• _What the exercise asks_: Find every line in the items below that contains the word "Open", and copy each of those lines in full.

• _Data excerpts_:
══════════════════════════════

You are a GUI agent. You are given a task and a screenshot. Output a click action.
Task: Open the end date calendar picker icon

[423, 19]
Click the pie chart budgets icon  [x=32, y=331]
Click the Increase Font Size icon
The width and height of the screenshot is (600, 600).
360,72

══════════════════════════════

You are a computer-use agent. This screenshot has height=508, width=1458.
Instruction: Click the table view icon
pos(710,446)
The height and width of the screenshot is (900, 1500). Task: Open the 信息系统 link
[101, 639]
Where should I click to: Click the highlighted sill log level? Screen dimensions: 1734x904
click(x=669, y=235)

══════════════════════════════

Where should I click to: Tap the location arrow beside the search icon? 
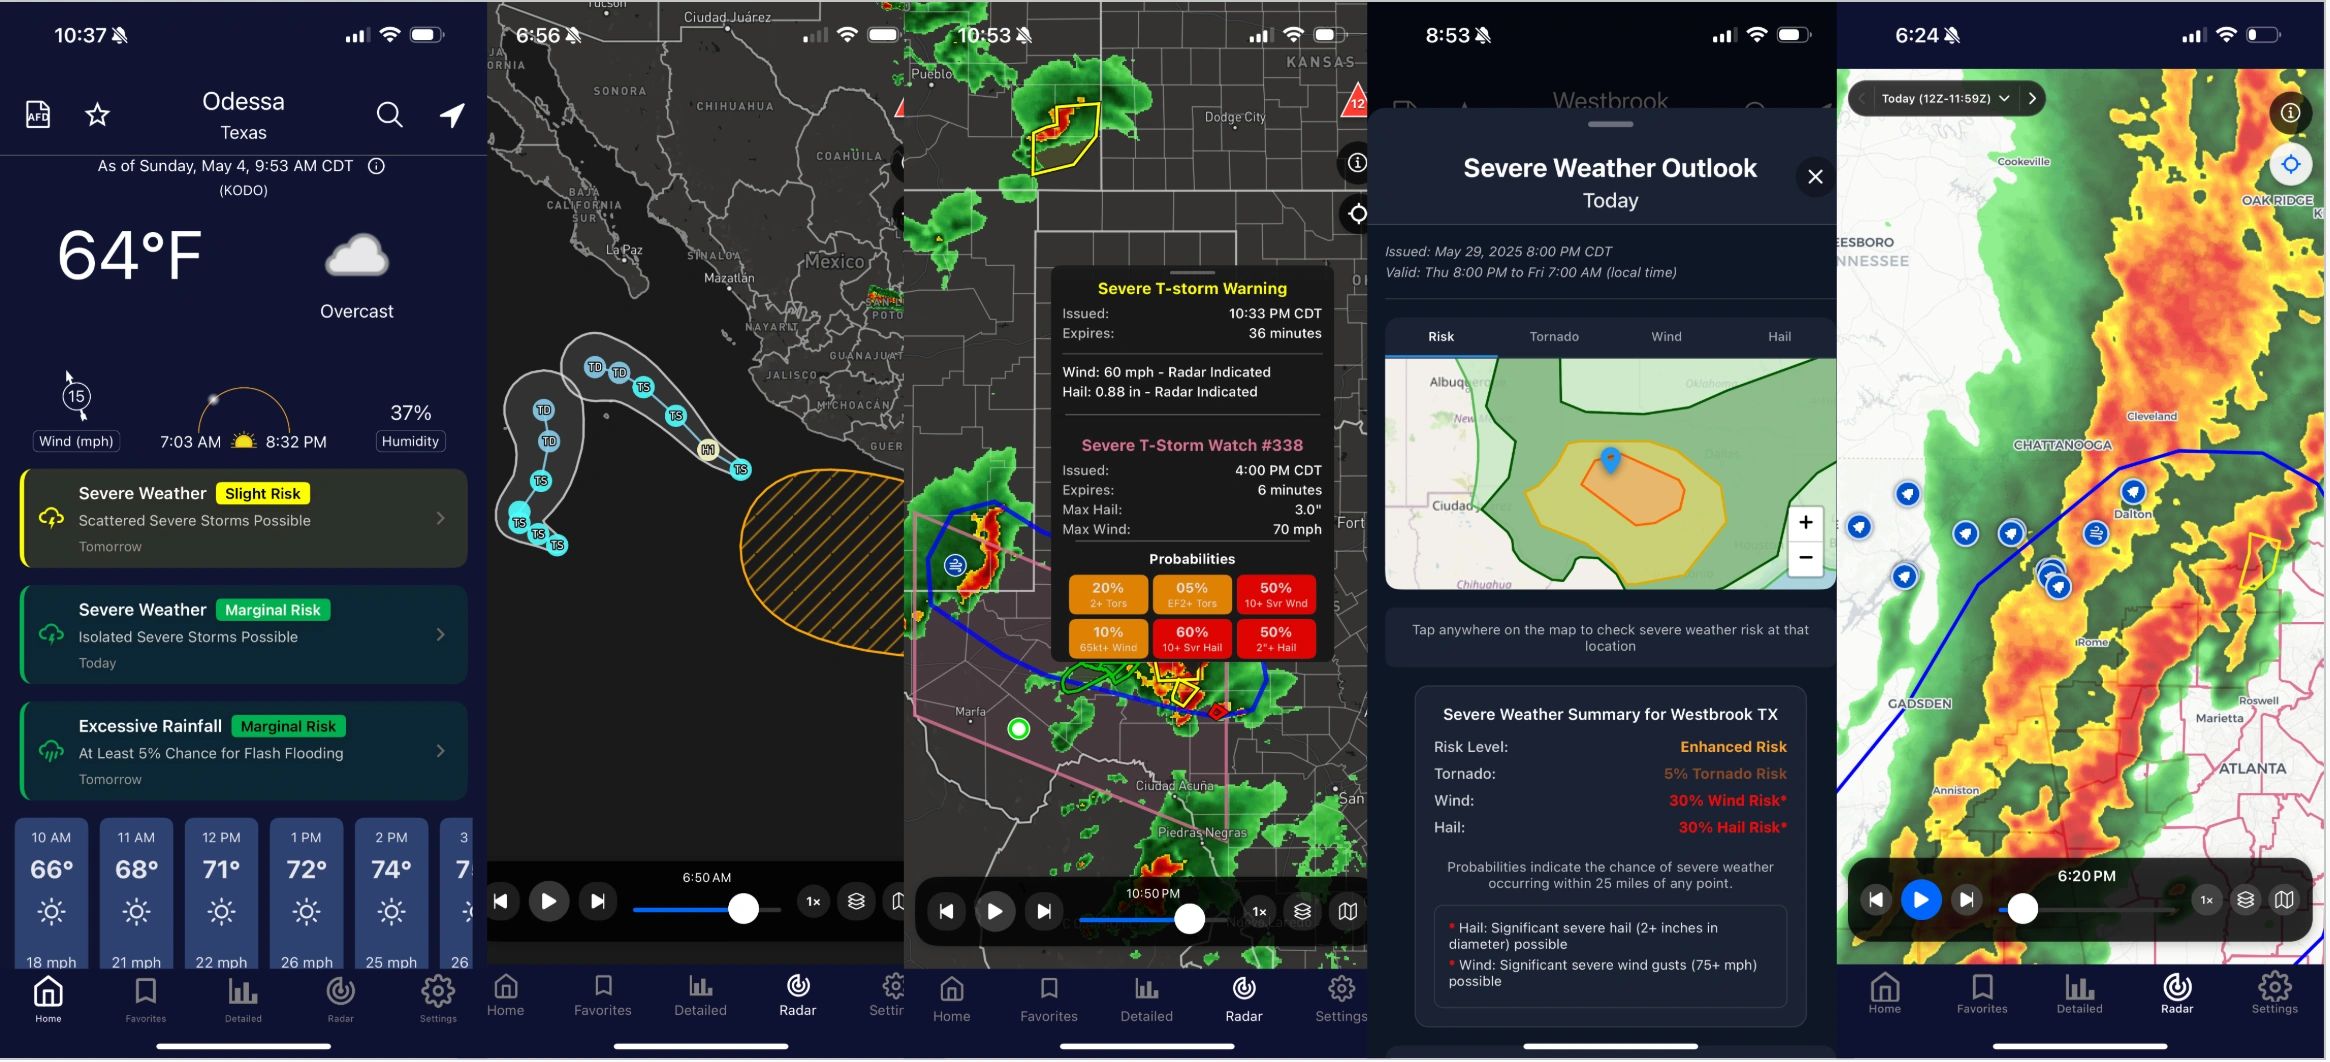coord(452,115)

══════════════════════════════

• _Result of the exercise_:
Task: Open the end date calendar picker icon
The height and width of the screenshot is (900, 1500). Task: Open the 信息系统 link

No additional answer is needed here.